Integrating Atom-Based 3D-QSAR, Molecular Docking, and Molecular Dynamics: A Multistep Approach for the Discovery of Potent Adenosine A2A Receptor Antagonists

The rational design of adenosine A(2A) receptor antagonists offers a non-dopaminergic approach to alleviate symptoms of Parkinson's disease (PD). Preclinical studies indicate that A(2A) antagonists may inhibit neuronal loss, although human studies are essential for validating effectiveness.

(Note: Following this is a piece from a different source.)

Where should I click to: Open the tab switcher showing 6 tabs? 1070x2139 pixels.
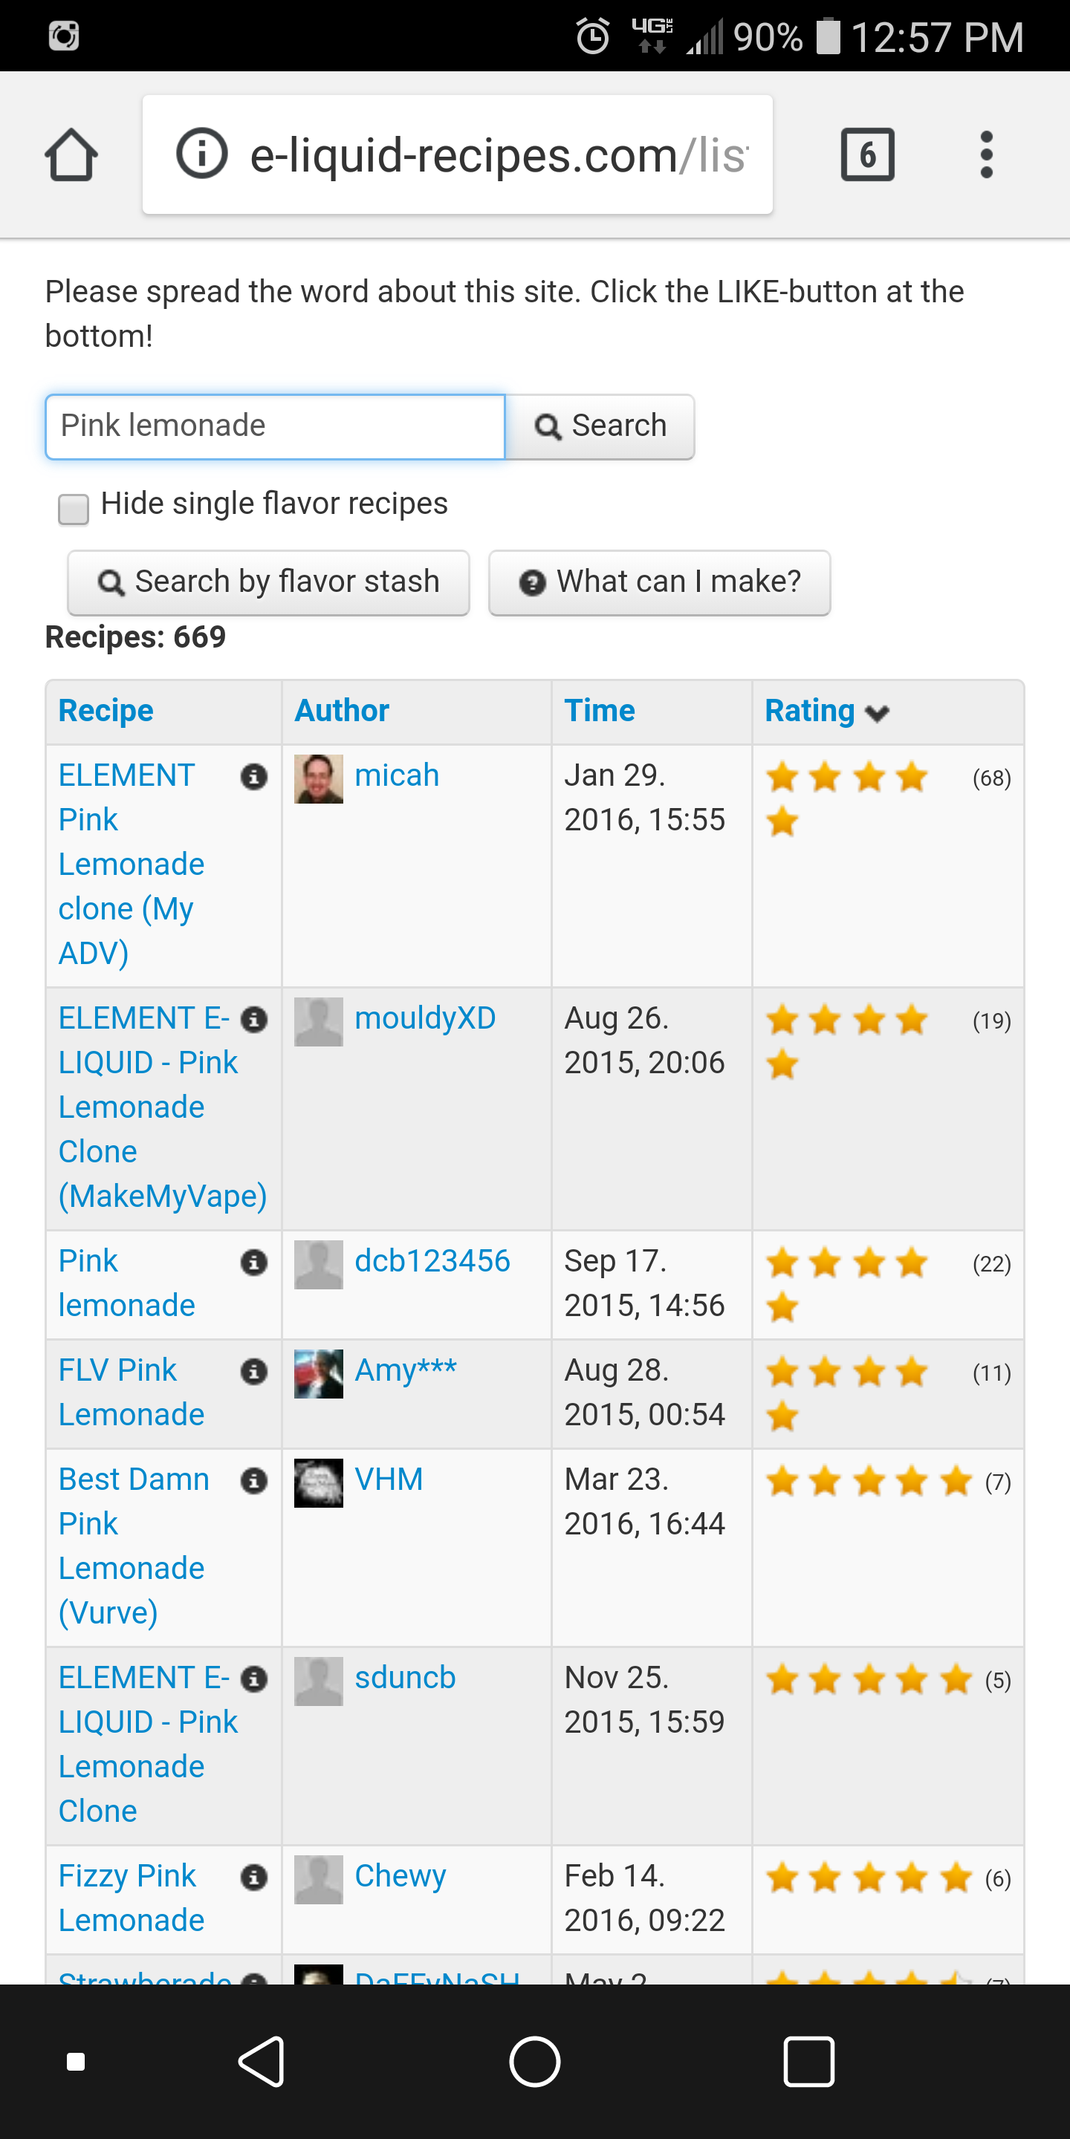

This research focuses on optimizing ligands for the A(2A) receptor through a multifaceted method uniting 3D quantitative structure-activity relationship (QSAR) modeling, molecular docking, binding energy calculations, molecular dynamics (MD) simulations, and interaction analysis. A robust atom-based 3D-QSAR model was developed, achieving predictive performance metrics (R-2 = 0.80, Q(2) = 0.65) and identifying key structural features associated with bioactivity. Screening 3,958 compounds, five lead molecules (CHEMBL16687, 113142, 1760901, 4289874, 482436) were prioritized based on binding energies (ranging from -12.938 to -9.986 kcal/mol). Binding affinity confirmations through MMGBSA highlighted significant electrostatic and van der Waals interactions. A 200 ns MD simulation assessed the stability of these compounds, with CHEMBL4289874 showcasing exceptional stability and occupying the smallest phase space in principal component analysis (PCA), indicating superior stability relative to the other compounds. 2D interaction diagrams elucidated critical ligand-residue interactions fundamental to maintaining structural integrity. This comprehensive investigation positions CHEMBL4289874 as an exceptionally promising candidate for further development in PD treatment.